── TEXT SEGMENT ──

From mboxrd@z Thu Jan  1 00:00:00 1970
Received: from mailserv2.iuinc.com (IDENT:qmailr@mailserv2.iuinc.com [206.245.164.55])
	by puffin.external.hp.com (8.9.3/8.9.3) with SMTP id PAA27106
	for <parisc-linux@puffin.external.hp.com>; Mon, 18 Dec 2000 15:23:56 -0700
To: Stan Sieler <sieler@allegro.com>
Cc: parisc-linux@thepuffingroup.com,
        phi@hpfrcu03.france.hp.com (Philippe Benard),
        alan@lxorguk.ukuu.org.uk (Alan Cox), lamont@hp.com (LaMont Jones),
        matthew@wil.cx (Matthew Wilcox), jes@linuxcare.com (Jes Sorensen),
        alan@linuxcare.com.au (Alan Modra),
        jsm@udlkern.fc.hp.com (John Marvin), lamont@hp.com
Subject: Re: [parisc-linux] ldcw in __pthread_acquire 
In-reply-to: Your message of "Mon, 18 Dec 2000 11:44:45 PST."
             <200012181944.LAA07568@opus.allegro.com>
MIME-Version: 1.0
Content-Type: text/plain; charset="us-ascii"
Date: Mon, 18 Dec 2000 15:26:49 -0700
From: LaMont Jones <lamont@hp.com>
Message-Id: <20001218222649.B02801872C@security.hp.com>
List-ID: <linux-parisc.vger.kernel.org>

> Why?
>    - they make mistakes
So do kernel engineers.

>    - they don't know as much as they need to know
>    - their code runs on slightly different hardware (e.g., different
>      models of PA-RISC with slightly different characteristics).
These are the same point, and it ain't necessarily so.

>    - the cost of multiple copies of code (some copies by one user
>      programmer, some by another) 
>      ... many of which are "wrong" ... can be extreme.
This isn't a right vs wrong, just a code bloat issue...

───
── DATA PROVIDED ──

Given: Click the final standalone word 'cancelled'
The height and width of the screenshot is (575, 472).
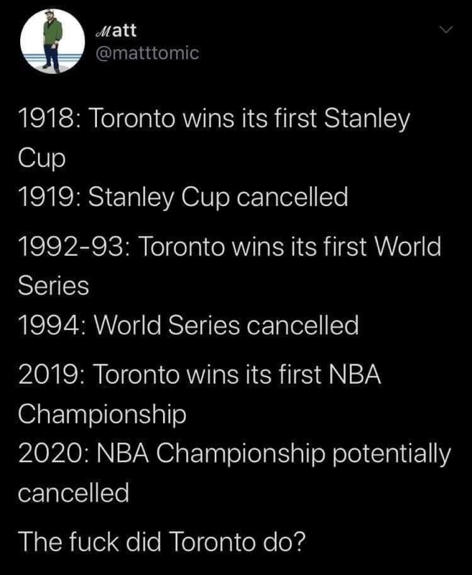Looking at the screenshot, I should click(73, 492).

───

• _REQUIRED TASK 1_:
Answer these questions about the email:
(a) Who is the sender of the email?
(b) Which two of the quoted points does the reply call "the same point"?
(c) What kind of issue does the reply say the cost of multiple copies of code is?
• _REQUIRED TASK 2_: Print everything in the email from "Date: Mon, 18" down to "slightly different characteristics).".
The data come from a different source than the email.

• _EXERCISE OUTPUT 1_:
(a) LaMont Jones
(b) That user programmers don't know as much as they need to know, and that their code runs on slightly different hardware
(c) A code bloat issue, not a matter of right vs wrong

• _EXERCISE OUTPUT 2_:
Date: Mon, 18 Dec 2000 15:26:49 -0700
From: LaMont Jones <lamont@hp.com>
Message-Id: <20001218222649.B02801872C@security.hp.com>
List-ID: <linux-parisc.vger.kernel.org>

> Why?
>    - they make mistakes
So do kernel engineers.

>    - they don't know as much as they need to know
>    - their code runs on slightly different hardware (e.g., different
>      models of PA-RISC with slightly different characteristics).